• Work to be completed
According to the profile of Tomer Zvulun, in what year did he become general and artistic director of the Atlanta Opera?

• Reading text
I bet you didn't know ... that Zvulun has garnered consistent praise for his creative vision and innovative interpretations.

After 35 years with the Atlanta newspapers, Marcia currently serves as Retail VP for the Buckhead Business Association, where she delivers news and trends (laced with a little gossip).

Tomer Zvulun
Tomer Zvulun

Since 2013, Israeli-born Tomer Zvulun has served as the general and artistic director of the Atlanta Opera. One of the leading stage directors of his generation, Zvulun has garnered consistent praise for his creative vision and innovative interpretations.

His work has been produced by major opera houses in Europe, South and Central America, Israel and the U.S. Previously, Zvulun spent seven seasons at the Metropolitan Opera, where he directed revivals of “Carmen” and “Tosca” and was involved in more than a dozen new productions.

Zvulun is a frequent guest director at companies like the Seattle Opera, Dallas Opera, Houston Grand Opera, Cincinnati Opera and Israeli Opera, among others. He has directed over 15 new productions at the Atlanta Opera, and, during his tenure, the company has tripled its fundraising, resulting in twice the number of annual productions. Read on to learn about what makes Tomer Zvulun tick.

Best advice your father gave you.
Your time is now. Go get ‘em while you can.
What I miss most about Tel Aviv …
The hunger for life. Nothing is taken for granted because in Tel Aviv we live on the edge, surrounded by enemies that may blow up a bus, or open fire at you in the middle of the street, any day. It ultimately manifests in this attitude of living for today: incredible restaurants, unparalleled art scene and a spirit of entrepreneurship that very few cities possess.
My most unusual job …
During my years in the Open University of Israel in Tel Aviv, I drove an ambulance and got a paramedic certificate. It was a valuable experience as a stage director, because theater and opera are so much about dramatic situations, violence, death.
If they made a movie of my life, I would choose … to play the lead.
Lior Raz.
If I could be a character in any opera, it would be …
The French Lieutenant in “Silent Night.” He is caught in the middle of WWI and misses his family, while realizing that the war is futile. It’s the most important work I have ever directed.
What’s your guilty pleasure?
Having a lunch date with my youngest daughter: Pizza at Fellini and then fries and ice cream at McDonald’s. Don’t judge us!

• Record excerpts
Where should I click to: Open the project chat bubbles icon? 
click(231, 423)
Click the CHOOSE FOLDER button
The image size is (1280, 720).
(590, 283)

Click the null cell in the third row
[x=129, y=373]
--
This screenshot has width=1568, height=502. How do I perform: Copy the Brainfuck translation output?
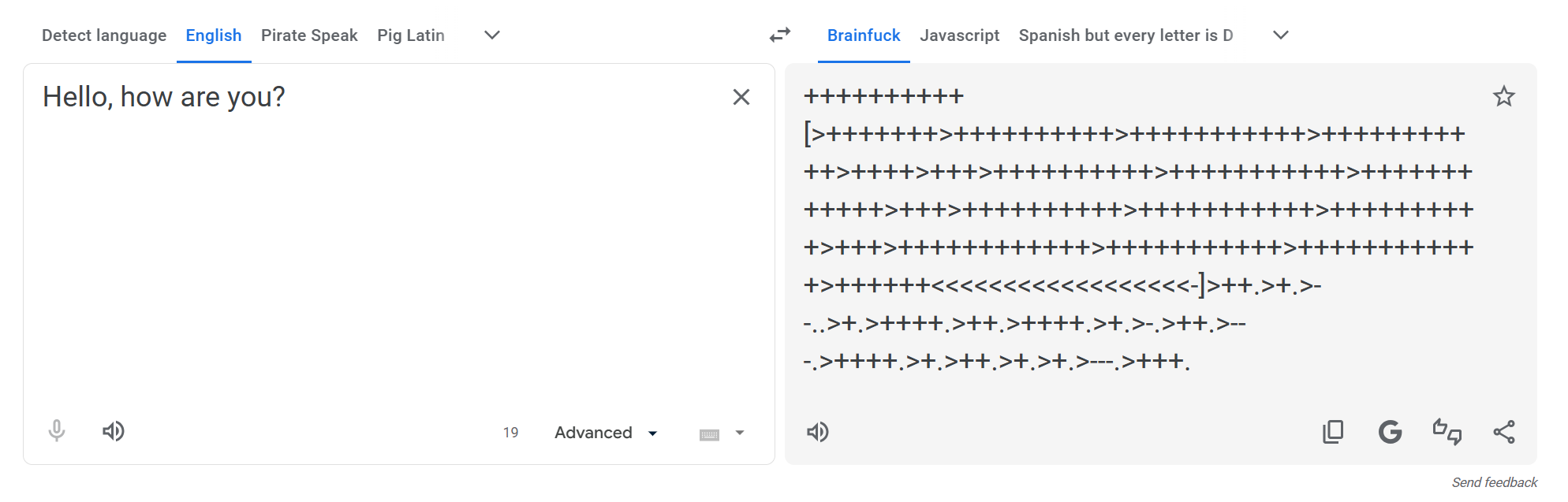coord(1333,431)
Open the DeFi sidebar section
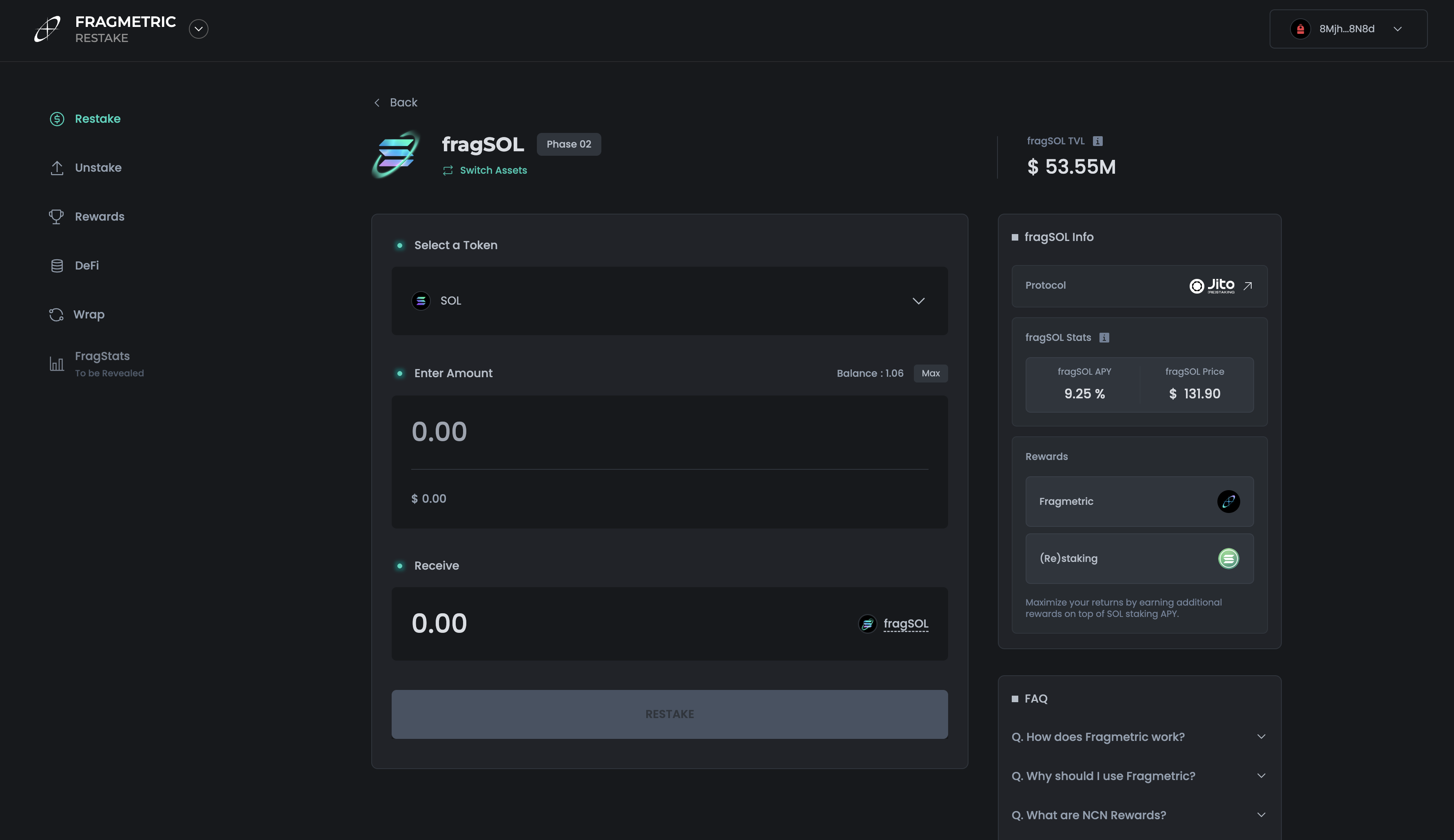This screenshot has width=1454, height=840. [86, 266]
==
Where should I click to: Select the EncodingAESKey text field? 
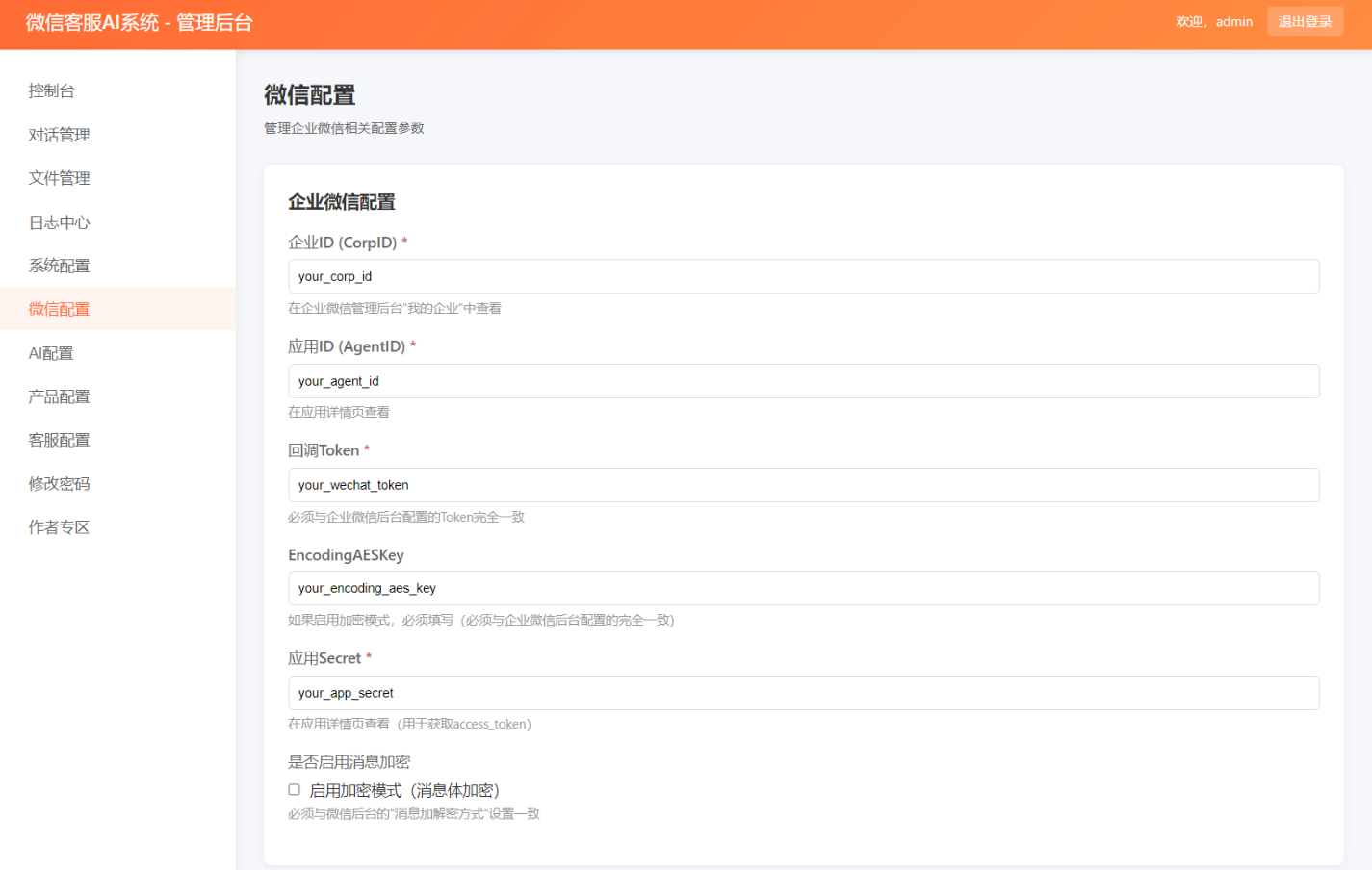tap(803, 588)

• Correct response
2013